By appealing directly to the human impulse to help someone or to follow up on an obligation, these scams bet that people who are approached or who receive the messages will act before thinking through the possibilities or considering that the message could be a ruse. The same happens when a person receives a message appearing to be from his boss – the first impulse is to complete the task requested, whether it’s providing company figures, account information, or customer data. Unfortunately this is a successful tactic of many scams as social engineering hacks.
People are less likely to look carefully at an email or text when they believe it’s from a trusted friend or coworker. The links or messages contained in the email however may unleash malware that then infects the recipient’s computer or may lead the recipient to a spoofed website that seeks the person’s bank account information, social security number, or other access to valuable information.
Once in a person’s computer, malware may then use the owner’s address book to send another set of email messages to more people in order to infect more computers.
Beware of unexpected messages that urge quick action or those with the following subject lines:
- you’re a winner
- donate to my favorite charity
- your request for information
- confirm your details
- your computer’s security report/status
- verify your account
Sophisticated phishing scams often go to great lengths to mimic legitimate business websites, including banks, clubs, and even your employer’s. Look closely at the website URL for the link, as the scammers often misspell the company name by one letter or register the website under an unusual web extension such as .biz rather than .com.
Types of social engineering scams
- Phishing Scams– the scammer sends many emails seeking quick action on a sensitive issue, which allows him access to the victim’s computer in order to infect it with malicious software;
- Watering Hole Scams– this is a sophisticated attack most often used by government-sponsored scammers in which they gain access to a website and wait until a particular day or event before hatching their plan to exploit weaknesses and potentially attack others associated with it;
- Whaling Scams– this approach targets high-level executives, often by spoofing the email or websites of colleagues or associates;
- Vishing Scams – voice recordings of employees gaining access to sensitive customer accounts and files may be made in order to defeat security systems;
- Pretexting Scams– a hacker who takes time to build trust with his target before launching an attack is deploying a pretexting scam;
- Fake IT guy – in this brazen sort of attack an individual may present himself at the target company headquarters, pretending to be a technician, and get access to the company’s systems;
- Reverse social engineering Scams – in this scam an individual may gain access to a target’s databases and do just enough damage to be noticed, then swoop in and offer to help repair the damage when in fact he/she plans to exploit the existing damage and scoop out reams of data;
- Social media phishing Scams– these are the quizzes that your friends fill out on Facebook and Instagram that allow the maker access to your personal information;
- Professional social media phishing Scams – a person posing as a job recruiter may send a link to a great opportunity via direct message on LinkedIn, but when the application is completed the job is nonexistent and the scammer has all of your personal data;
- Baiting Scams– dangling a tempting offer, such as malware disguised as free software or an upgrade is often called baiting; scammers may also drop USB drives infected with malware around the corporation they seek to target and wait for someone to pick one up and use it, unknowingly introducing malware into the computer system.
Important things to remember
Even if an email or text request is from someone you know well, slow down and look closely when sensitive account information of any sort is requested this way.
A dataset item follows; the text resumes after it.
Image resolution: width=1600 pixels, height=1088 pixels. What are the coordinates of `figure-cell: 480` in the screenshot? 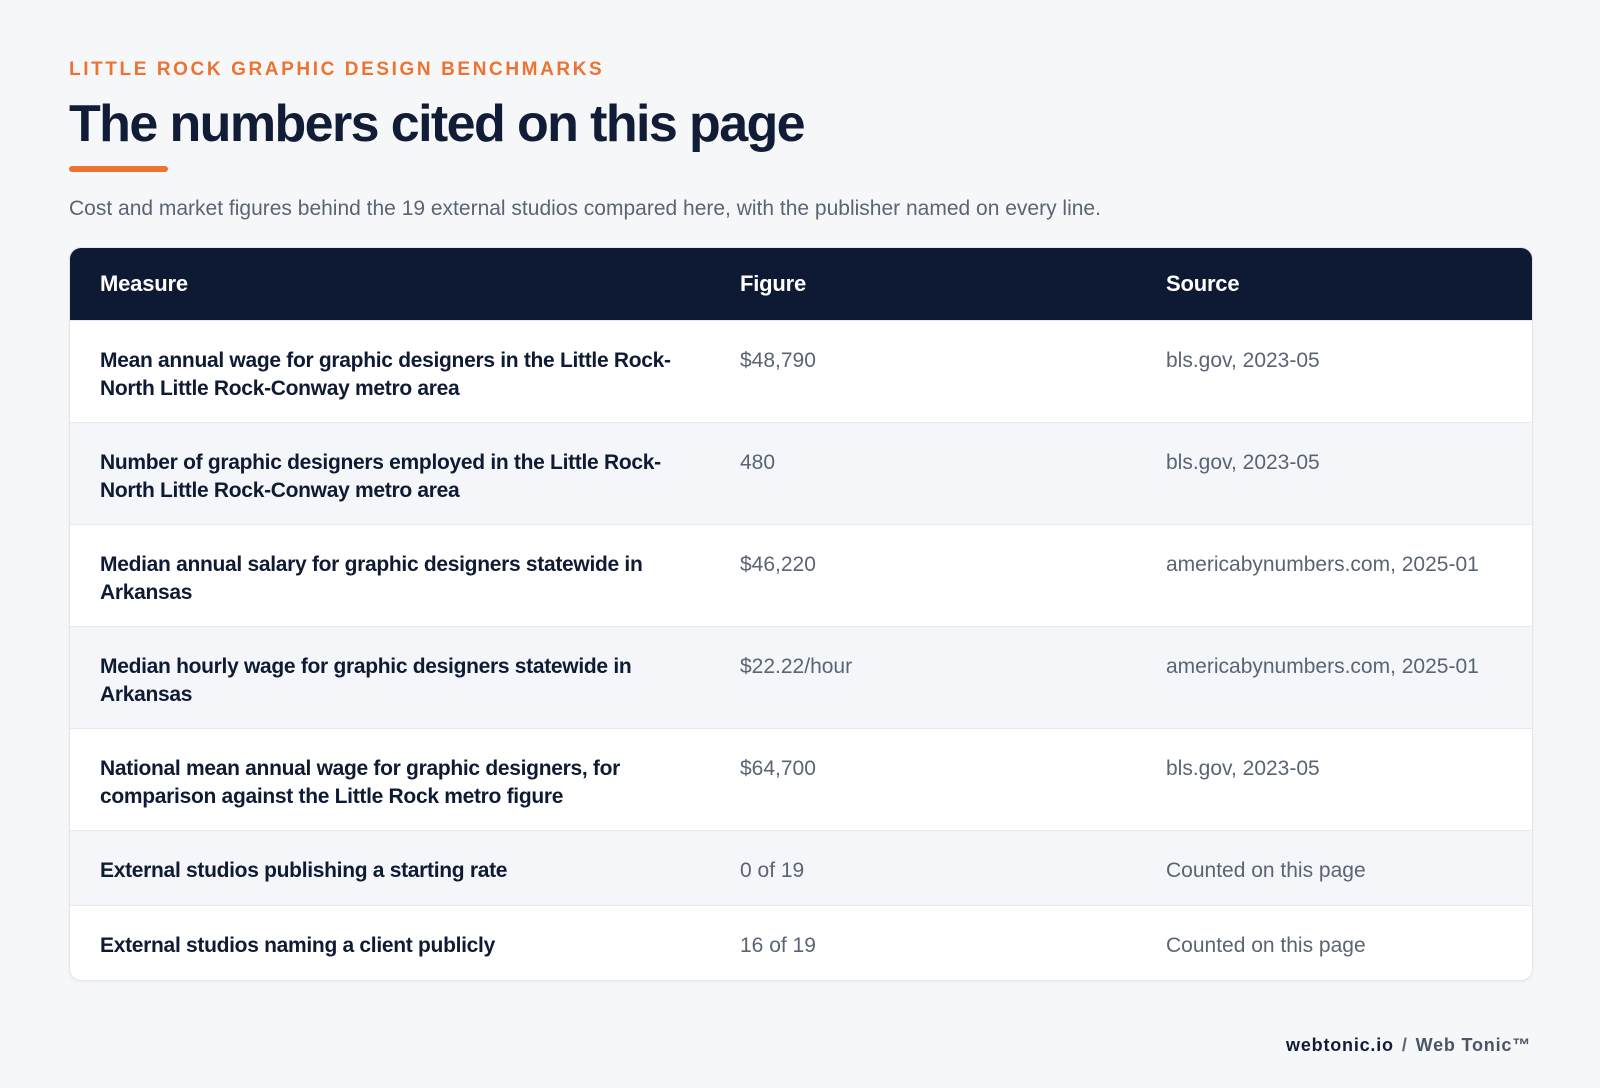 It's located at (758, 462).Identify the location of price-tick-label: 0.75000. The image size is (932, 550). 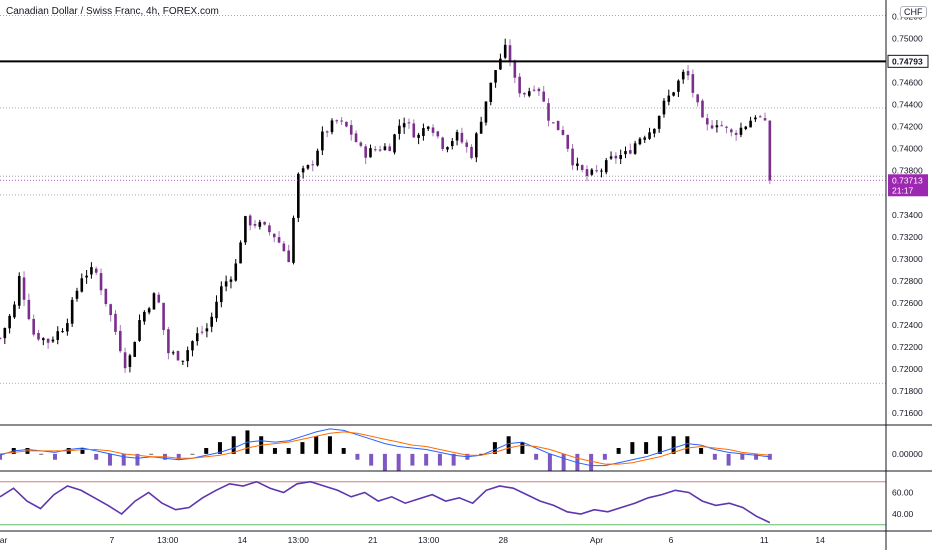
(908, 39).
Banks never ask for PIN numbers in an email, nor should you ever have to “verify” such an account.
Examples of social engineering
All sorts of companies are vulnerable to social engineering. In a rare breach of data at the consumer reporting agency Experian, a Vietnamese man posed as a private investigator to get access to data and exploited the breach to gain access to thousands of files. The man was actually in the business of stealing identities.